We have previously shown that the local field potential (LFP) is correlated with up and down states in primary visual cortex (V1). These states correspond to an increase or decrease in firing rates, unrelated to the visual stimulus, across a large population of neurons. Such global fluctuations in responsivity, which occur on a time scale of several hundred milliseconds, lead to high levels of pairwise correlation among neurons. Correlation can also be induced from other sources, such as common input from upstream neurons. Most existing studies of correlated activity in visual cortex have involved pairwise recordings of nearby single units. Such data is not sufficient to disambiguate large scale fluctuations from local effects.
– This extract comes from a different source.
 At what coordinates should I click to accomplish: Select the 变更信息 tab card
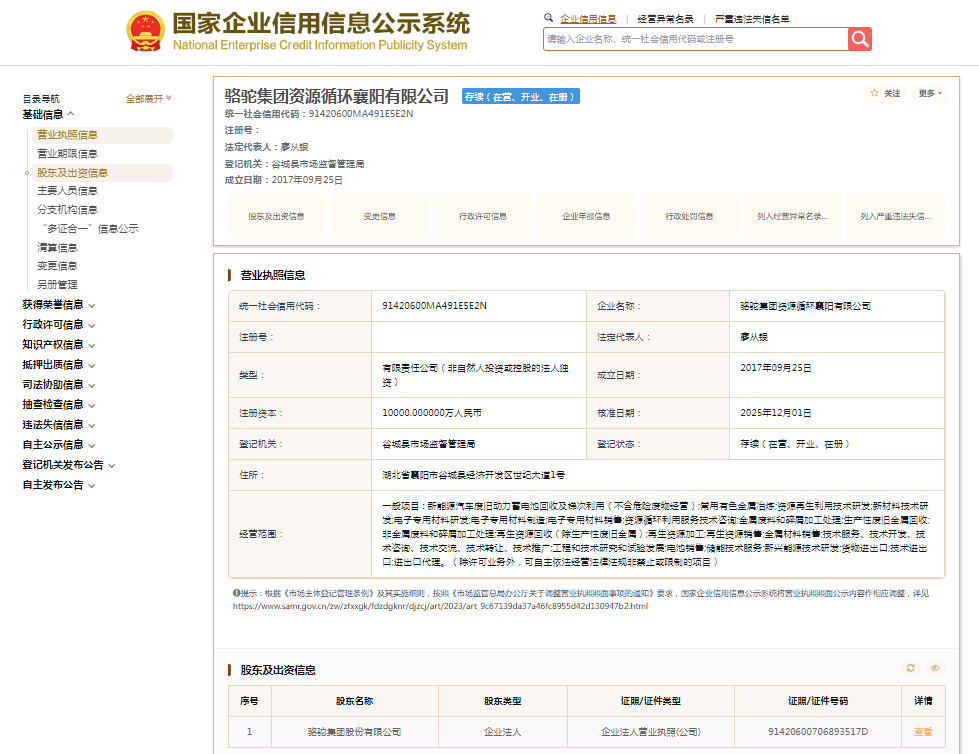click(380, 216)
To decouple global responsivity fluctuations from other sources of correlation, we recorded from V1 of anesthetized, paralyzed macaque monkeys using the Cyberkinetics "Utah" array, a 100 electrode recording device with similar properties to conventional single microelectrodes. The array consisted of a 10 x 10 grid with 400 micron spacing between adjacent electrodes. We implanted the electrodes 0.6 mm into cortex, resulting in superficial layer recordings. We recorded activity during a blank stimulus and also during the presentation of natural movies. From each electrode, we recorded all responses which exceeded a threshold and sorted these waveforms offline. Simultaneously, we recorded the LFP from each electrode. We analyzed the spiking correlation among groups of neurons in V1 and its relationship to the LFP. We find that fluctuations in the LFP are able to predict a substantial portion of the slow time scale spiking correlation between neuronal pairs. Our spike train data also contains near-synchronous firing across many cells above chance levels according to independence. We have applied statistical tests of pairwise and higher order interactions and shown that pairwise interactions alone supply the bulk of the information about cell firing. However, we have also found 3-way interactions at levels which reach statistical significance. We developed a model of cell firing which computed the expected correlation between pairs of neurons due to the global network state and separated it from other sources of correlated activity. Furthermore, among certain group of cells the apparent interactions could be due entirely to network up and down states.